### Task to carry out
For the word "heading", count the lines of the data that include it and give only the total.

### Extracted records
----

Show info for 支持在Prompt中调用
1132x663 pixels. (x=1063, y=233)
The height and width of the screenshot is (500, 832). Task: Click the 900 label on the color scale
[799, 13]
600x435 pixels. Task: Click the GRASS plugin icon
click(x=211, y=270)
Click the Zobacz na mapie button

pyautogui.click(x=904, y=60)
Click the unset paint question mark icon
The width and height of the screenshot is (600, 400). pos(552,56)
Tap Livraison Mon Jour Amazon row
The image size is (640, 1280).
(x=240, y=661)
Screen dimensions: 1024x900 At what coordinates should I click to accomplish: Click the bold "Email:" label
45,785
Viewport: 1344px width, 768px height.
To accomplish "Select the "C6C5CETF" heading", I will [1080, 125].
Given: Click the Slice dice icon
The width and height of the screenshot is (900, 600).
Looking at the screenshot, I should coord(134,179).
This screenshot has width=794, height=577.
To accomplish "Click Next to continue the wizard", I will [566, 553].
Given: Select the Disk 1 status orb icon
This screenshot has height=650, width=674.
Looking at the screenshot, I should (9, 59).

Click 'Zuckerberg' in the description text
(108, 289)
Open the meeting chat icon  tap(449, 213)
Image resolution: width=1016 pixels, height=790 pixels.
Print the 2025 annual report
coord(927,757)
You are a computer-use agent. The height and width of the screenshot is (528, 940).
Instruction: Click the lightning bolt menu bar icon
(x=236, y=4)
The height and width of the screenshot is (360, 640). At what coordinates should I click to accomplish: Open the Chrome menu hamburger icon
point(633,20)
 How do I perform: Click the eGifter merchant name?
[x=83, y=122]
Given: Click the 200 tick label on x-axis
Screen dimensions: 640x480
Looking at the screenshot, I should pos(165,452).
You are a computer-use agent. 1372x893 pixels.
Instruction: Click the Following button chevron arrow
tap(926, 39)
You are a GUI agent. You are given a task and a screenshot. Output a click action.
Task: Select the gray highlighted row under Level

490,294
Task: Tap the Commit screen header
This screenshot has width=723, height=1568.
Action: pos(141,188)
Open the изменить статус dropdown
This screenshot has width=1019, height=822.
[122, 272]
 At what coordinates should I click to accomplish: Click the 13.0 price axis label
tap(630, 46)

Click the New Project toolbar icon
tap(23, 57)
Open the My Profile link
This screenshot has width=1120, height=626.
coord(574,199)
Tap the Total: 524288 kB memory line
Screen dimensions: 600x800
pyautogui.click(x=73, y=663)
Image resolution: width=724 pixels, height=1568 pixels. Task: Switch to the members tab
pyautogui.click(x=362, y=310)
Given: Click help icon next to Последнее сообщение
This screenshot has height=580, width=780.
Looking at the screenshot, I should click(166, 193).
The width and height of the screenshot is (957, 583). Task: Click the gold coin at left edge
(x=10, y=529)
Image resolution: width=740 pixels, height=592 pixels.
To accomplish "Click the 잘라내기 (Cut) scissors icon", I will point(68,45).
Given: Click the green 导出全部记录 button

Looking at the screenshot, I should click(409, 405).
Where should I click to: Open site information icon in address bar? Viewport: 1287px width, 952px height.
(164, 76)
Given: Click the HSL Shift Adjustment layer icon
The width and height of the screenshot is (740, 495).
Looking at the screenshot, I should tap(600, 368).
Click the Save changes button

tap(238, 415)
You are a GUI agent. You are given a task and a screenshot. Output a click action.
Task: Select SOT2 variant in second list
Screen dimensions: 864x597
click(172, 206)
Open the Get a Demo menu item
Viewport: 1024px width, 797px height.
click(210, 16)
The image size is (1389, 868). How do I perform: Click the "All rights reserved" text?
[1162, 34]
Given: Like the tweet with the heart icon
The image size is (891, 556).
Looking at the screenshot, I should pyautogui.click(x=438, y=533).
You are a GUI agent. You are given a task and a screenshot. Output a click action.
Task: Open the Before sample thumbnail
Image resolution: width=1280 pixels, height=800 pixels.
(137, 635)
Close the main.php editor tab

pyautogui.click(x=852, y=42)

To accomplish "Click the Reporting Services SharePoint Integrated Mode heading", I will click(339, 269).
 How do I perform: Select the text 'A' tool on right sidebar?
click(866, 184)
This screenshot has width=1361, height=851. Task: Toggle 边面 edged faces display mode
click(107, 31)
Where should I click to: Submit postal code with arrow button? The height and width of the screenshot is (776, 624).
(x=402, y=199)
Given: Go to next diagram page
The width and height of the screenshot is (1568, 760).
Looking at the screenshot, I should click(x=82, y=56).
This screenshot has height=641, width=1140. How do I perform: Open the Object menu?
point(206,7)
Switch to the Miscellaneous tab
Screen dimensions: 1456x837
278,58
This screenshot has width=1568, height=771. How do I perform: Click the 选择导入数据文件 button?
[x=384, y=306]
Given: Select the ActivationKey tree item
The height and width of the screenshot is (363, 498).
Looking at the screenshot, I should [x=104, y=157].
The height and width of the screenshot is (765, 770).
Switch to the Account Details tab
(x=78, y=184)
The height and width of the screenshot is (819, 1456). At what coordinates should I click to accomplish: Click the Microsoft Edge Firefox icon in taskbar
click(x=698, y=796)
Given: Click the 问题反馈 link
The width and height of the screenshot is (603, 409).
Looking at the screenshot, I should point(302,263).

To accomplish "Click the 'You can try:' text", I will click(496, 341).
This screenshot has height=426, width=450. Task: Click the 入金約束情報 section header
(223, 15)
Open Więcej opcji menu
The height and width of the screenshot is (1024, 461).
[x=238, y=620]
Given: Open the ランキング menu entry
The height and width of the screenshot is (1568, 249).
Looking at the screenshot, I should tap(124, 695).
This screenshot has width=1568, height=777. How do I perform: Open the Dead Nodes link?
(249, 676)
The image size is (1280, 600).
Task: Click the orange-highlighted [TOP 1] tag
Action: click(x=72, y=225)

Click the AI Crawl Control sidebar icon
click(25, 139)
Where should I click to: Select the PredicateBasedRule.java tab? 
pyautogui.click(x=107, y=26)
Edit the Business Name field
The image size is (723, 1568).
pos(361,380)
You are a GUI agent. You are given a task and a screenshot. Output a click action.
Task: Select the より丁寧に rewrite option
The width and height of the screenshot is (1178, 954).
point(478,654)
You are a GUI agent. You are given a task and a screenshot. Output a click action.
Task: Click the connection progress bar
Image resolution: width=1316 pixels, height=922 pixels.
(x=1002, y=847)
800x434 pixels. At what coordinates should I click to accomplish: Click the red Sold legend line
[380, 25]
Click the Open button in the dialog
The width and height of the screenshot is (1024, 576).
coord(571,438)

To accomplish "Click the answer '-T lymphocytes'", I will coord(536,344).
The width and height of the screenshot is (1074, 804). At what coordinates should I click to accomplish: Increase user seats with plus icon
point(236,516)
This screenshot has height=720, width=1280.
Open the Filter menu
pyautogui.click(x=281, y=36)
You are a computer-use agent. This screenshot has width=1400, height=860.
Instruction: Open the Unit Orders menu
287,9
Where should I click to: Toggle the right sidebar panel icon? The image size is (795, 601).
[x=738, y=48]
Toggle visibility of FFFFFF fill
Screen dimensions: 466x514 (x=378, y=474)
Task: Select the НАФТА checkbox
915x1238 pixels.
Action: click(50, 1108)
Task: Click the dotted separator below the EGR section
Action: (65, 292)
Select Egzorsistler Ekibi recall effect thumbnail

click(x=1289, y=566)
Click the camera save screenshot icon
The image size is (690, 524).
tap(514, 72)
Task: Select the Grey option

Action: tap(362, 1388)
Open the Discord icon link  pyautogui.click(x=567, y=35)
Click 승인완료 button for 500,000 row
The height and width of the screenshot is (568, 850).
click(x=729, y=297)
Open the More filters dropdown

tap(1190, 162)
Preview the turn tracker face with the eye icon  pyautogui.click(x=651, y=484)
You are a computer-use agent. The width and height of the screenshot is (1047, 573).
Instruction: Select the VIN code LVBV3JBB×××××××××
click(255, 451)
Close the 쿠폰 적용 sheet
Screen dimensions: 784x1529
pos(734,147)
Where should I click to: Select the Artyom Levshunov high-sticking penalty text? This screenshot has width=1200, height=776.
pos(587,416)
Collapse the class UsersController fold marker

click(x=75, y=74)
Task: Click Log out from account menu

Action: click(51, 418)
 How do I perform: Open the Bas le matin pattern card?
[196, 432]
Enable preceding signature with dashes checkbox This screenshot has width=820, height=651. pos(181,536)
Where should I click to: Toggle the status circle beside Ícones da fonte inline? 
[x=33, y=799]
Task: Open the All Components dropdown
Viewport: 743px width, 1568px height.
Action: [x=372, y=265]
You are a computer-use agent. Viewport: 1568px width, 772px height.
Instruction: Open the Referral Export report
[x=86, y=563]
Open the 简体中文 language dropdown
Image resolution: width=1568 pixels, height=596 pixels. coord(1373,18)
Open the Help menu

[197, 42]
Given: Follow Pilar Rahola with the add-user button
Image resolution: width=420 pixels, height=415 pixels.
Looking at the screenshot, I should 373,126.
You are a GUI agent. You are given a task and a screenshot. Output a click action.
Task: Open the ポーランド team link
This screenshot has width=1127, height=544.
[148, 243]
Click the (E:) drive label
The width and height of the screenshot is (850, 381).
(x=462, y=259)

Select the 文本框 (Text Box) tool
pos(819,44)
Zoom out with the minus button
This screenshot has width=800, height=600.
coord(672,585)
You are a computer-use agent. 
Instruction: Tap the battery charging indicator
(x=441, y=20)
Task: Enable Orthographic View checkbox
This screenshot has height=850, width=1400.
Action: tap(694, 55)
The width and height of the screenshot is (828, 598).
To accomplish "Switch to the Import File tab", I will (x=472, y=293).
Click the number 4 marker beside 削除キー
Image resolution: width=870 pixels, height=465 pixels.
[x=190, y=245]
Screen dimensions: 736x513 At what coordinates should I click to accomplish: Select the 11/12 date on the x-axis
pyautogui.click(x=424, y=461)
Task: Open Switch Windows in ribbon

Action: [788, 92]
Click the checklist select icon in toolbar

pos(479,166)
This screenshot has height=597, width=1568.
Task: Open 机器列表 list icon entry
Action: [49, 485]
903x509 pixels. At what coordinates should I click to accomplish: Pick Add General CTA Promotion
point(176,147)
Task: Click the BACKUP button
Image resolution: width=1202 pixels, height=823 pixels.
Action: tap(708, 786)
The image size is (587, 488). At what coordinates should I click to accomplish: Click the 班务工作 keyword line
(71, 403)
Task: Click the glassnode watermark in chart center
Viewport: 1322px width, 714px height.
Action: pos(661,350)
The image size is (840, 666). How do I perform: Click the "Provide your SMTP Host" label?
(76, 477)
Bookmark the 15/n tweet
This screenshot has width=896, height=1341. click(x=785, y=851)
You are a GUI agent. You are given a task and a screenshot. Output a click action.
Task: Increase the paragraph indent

----

### Worked solution
2